Mr Mozer said he had paid £1,750 in October for 10 leads, but only received two in January.

He said: “I asked for a refund but cannot get one and have not had any leads in four months. I now give all lead companies a grilling before I use them.”

Mr Smith claimed he had paid upfront for 25 pension leads in September 2012, but had only received 11 by the end of October.

He said: “I am owed 14 appointments. I had done business with Appointment-Gen in the past and received leads, but now I have not got the business and I cannot get a refund.”

He also questioned why the company director Michael Browne had set up another lead generation firm, Adviser Prospects, while advisers from Appointment-Gen, set up in 2011, were owed money.

However, Mr Browne, director of Appointment-Gen, pledged to provide the leads and said there had been problems with delivering business since the beginning of 2013.

He said: “Within all the contracts there is no time of delivery. We did come into some difficulties at the beginning of the year that held things up.

“I am sorry there have been delays.

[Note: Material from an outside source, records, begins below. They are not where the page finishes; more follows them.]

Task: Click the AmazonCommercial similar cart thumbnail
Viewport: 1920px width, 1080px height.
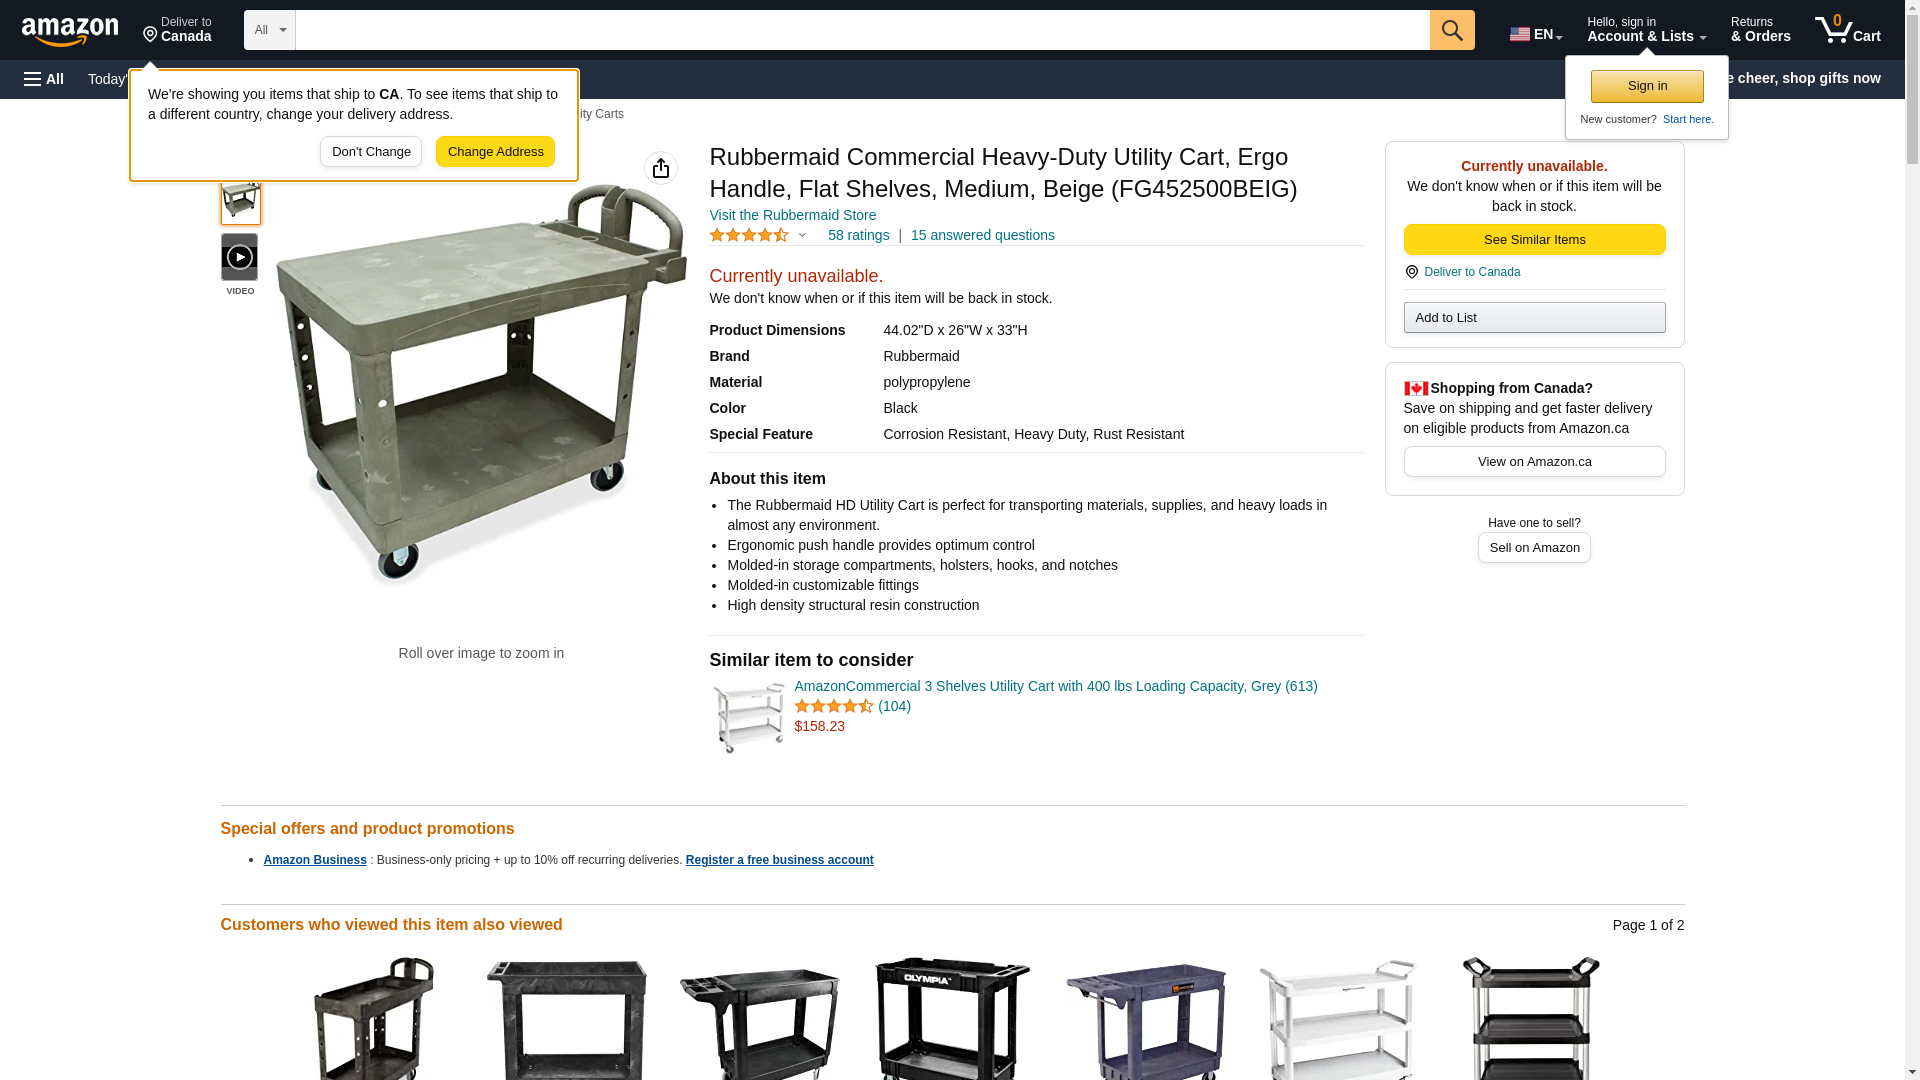Action: click(x=748, y=718)
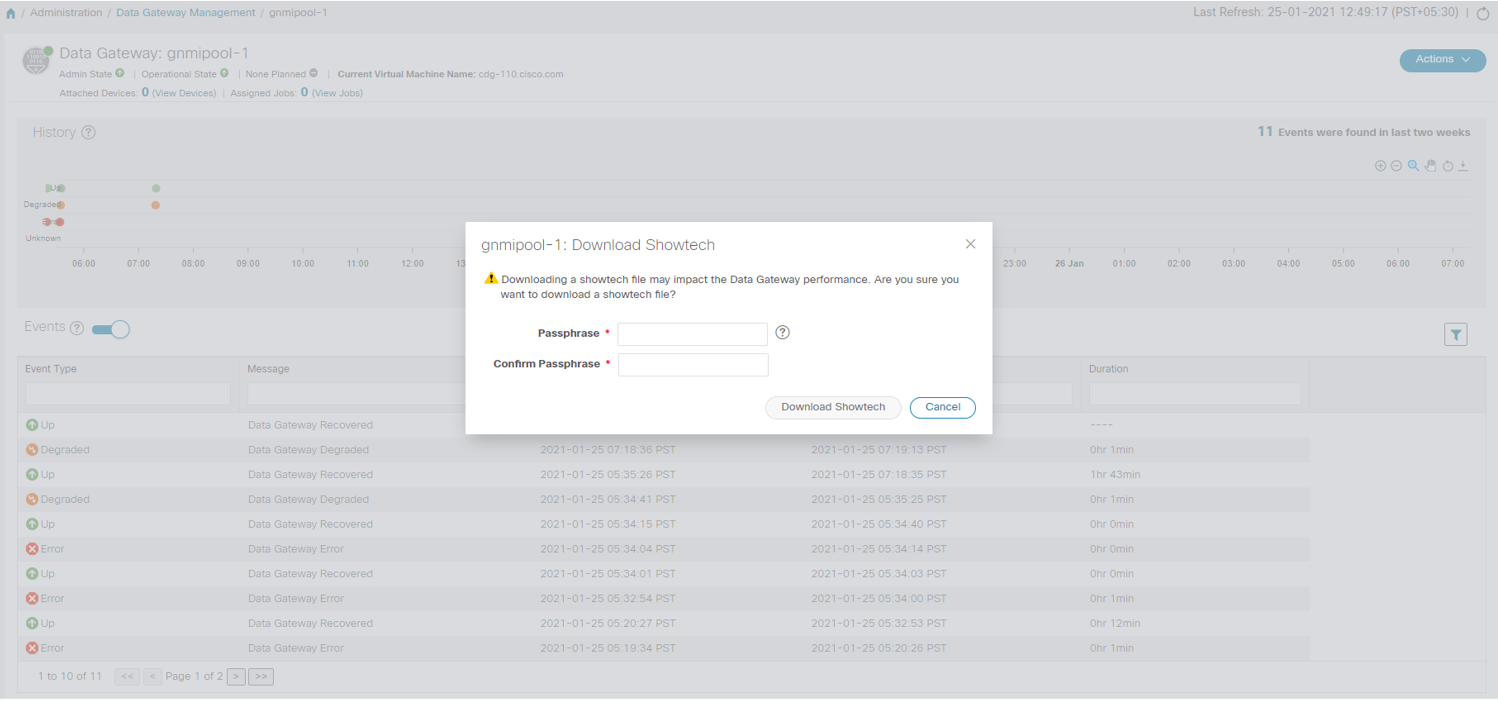Reset the History chart zoom
Viewport: 1498px width, 702px height.
(1447, 166)
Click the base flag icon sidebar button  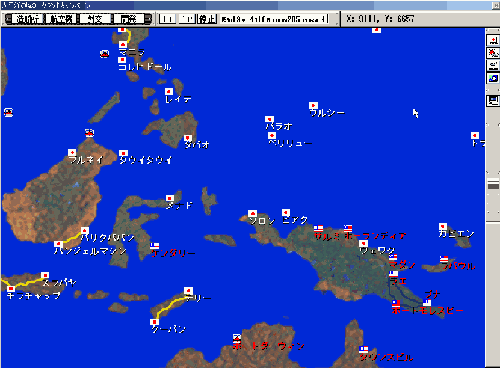pos(493,41)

We are doing as much as we can to speed up the delivery times, but we have to do it on a sustainable basis.”

He said he recognised people were frustrated but said advisory firms were seeing leads come through, of which 80 per cent convert into business. Mr Browne added that advisers also had to make clear when they were available for appointments. He said he hoped to get things resolved within two months.

Mr Browne is also director of a separate lead generation business set up on Companies House in February 2013 called Adviser Prospects. He said this is a completely separate entity that generates business on a different model, where advisers pay after an appointment.

He said that the Appointment-Gen ethos of paying upfront had worked for the past two years but was now dead. He said Appointment-Gen stopped taking new business six months ago to concentrate on pushing leads through.